Then, during the 1960’s, the U.N. began a slide into relative obscurity, fading from public attention. By 1970 it was with sarcasm being referred to by some as the “East River Debating Society,” a “propaganda platform,” and an “international psychiatrist’s couch” where nations went to voice their complaints. Its visitors’ galleries were largely empty. Press coverage dwindled. For a time the U.N. was even in danger of financial bankruptcy because of lack of support from member nations.
True, U.N. agencies, such as the World Health Organization, the World Bank, the Food and Agriculture Organization and the United Nations Educational, Scientific and Cultural Organization, were all achieving notable advances in far-flung areas of the earth. But the U.N. was designed to be primarily a political instrument. And it was in the field of world politics that its greatest weakness seemed evident.
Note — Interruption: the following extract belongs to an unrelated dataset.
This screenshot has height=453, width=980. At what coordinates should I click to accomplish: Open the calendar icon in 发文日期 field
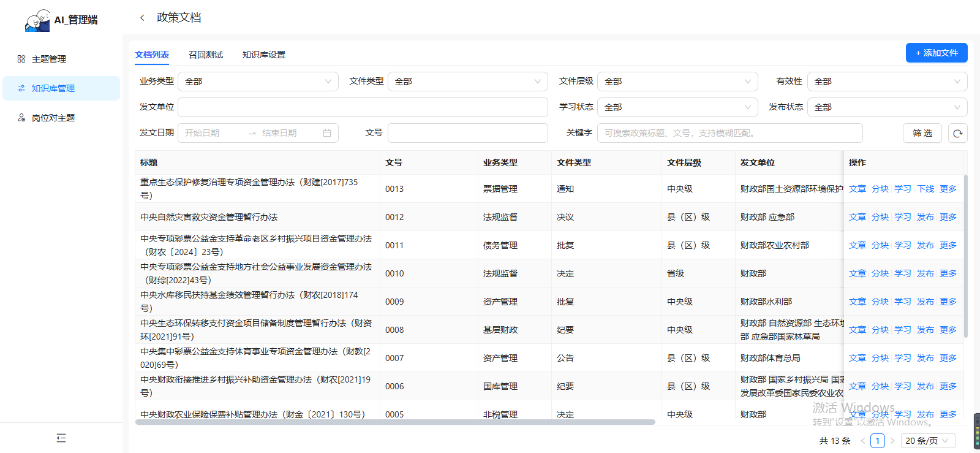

The organization, of course, had built-in limitations and weaknesses from its very formation. As the 1970 World Book Encyclopedia states: “The UN is not a world government. Normally, it can only make studies and recommendations.” This is particularly true of the General Assembly, the main body of the organization, which can draw up and pass resolutions—but resolutions which are not binding on the organization’s membership.
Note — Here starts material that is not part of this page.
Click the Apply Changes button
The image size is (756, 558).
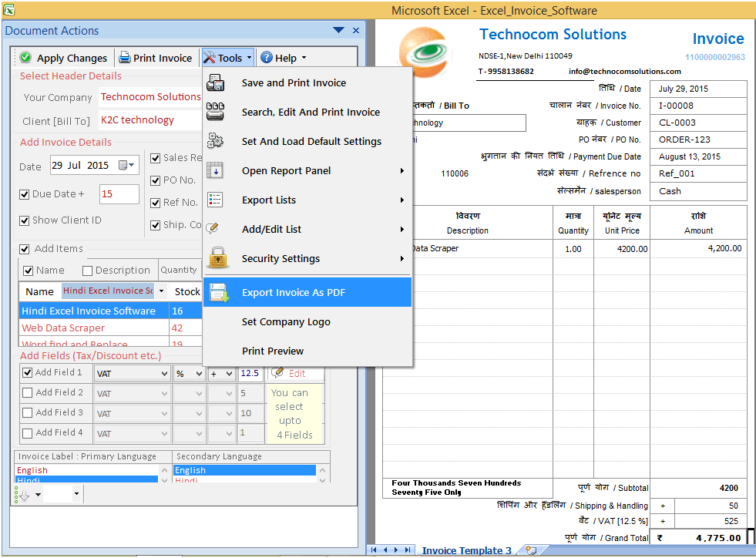[62, 57]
The fifteen-member Security Council has greater initiative and can make decisions that are binding. However, each of its five permanent members (the United States, the Soviet Union, Great Britain, France and China) holds the power of veto.
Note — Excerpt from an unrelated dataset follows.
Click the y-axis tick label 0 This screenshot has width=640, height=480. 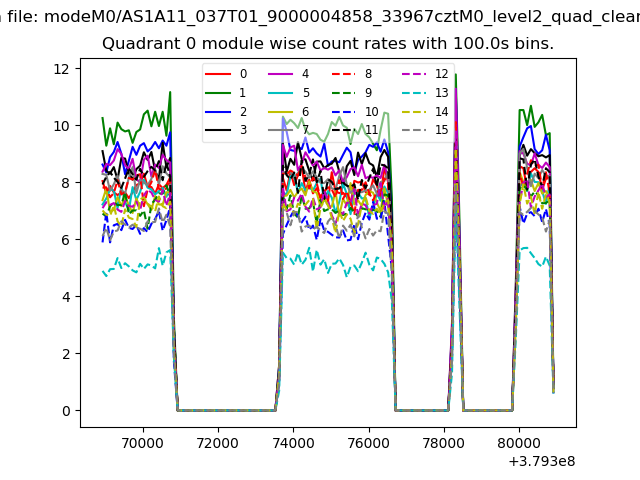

The present U.N. secretary-general, Kurt Waldheim, summed up the problem in saying:
“You must not expect the United Nations to accomplish miracles. We are made up of sovereign nations. We can only accomplish what our member nations allow us to accomplish.”
Unity has been the critical factor for any decisive action by the giant organization. And within one year of its formation, the unity of the United Nations was largely in name only. The “cold war” pitted the Communist nations against the Western powers.
We need to remember that the U.N.’s composition back in 1945 was vastly different from what it has become today. The original charter members then numbered fifty-one. Of these, twenty-two were in the western hemisphere (including the United States and Canada), about a dozen others were from western Europe and the British Commonwealth of Nations. Among the remainder, there was only a handful of Communist countries and neutrals.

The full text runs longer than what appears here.